У века на самой заре.

Свод неба пустынен и свеж ещё —

Достигнут лишь первый рубеж ещё.

Не завтра ли бомбоубежище

Отроют у вас во дворе?

Вот это то, что я называю «ленинградским финалом», то, что Слепакова называла несколько иронически «расклоном под занавес». Но это не расклон, конечно (применительно к Городницкому она никогда так не говорила), это именно финальный удар. И мне очень приятно, что Городницкий и Слепакова были для меня важными литературными ориентирами.

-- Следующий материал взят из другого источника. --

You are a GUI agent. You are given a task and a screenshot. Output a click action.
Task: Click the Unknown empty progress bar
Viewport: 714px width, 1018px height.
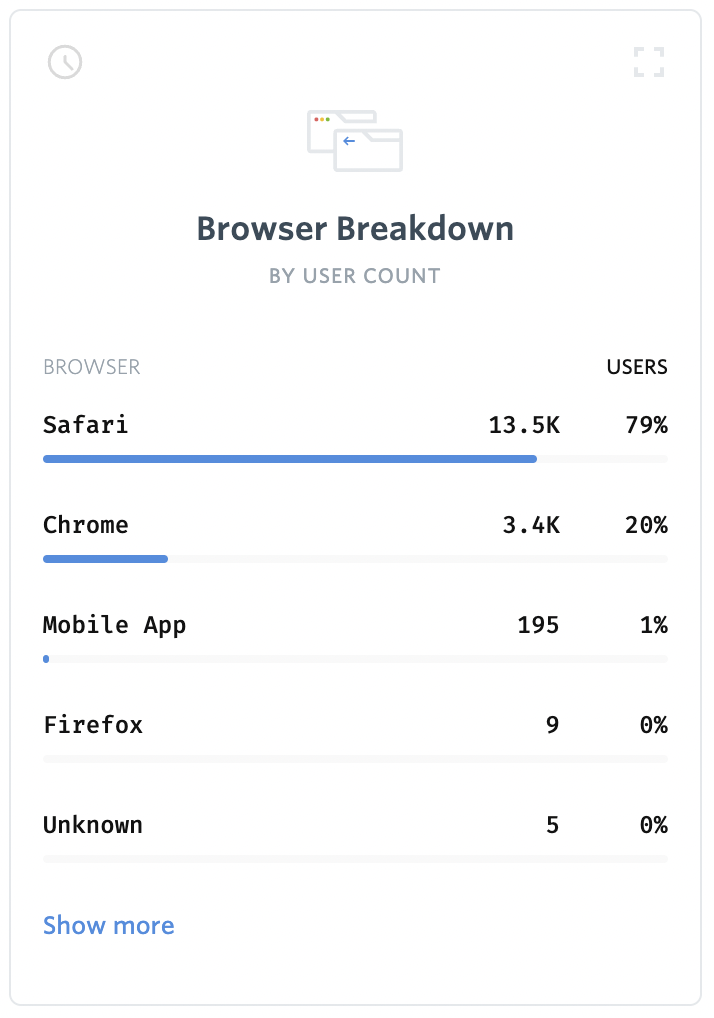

Теперь мы переходим к рассказу о Марии Шкапской, судьба которой представляется мне, наверное, одной из самых трагических судеб русского XX века. У меня есть о ней довольно большая статья «Аборт», которая напечатана в журнале «Огонёк» миллион лет назад, но о Шкапской надо говорить, мне кажется, по-новому, потому что всё больше популярности набирает сейчас её лирика и всё больше становится она символом собственной эпохи.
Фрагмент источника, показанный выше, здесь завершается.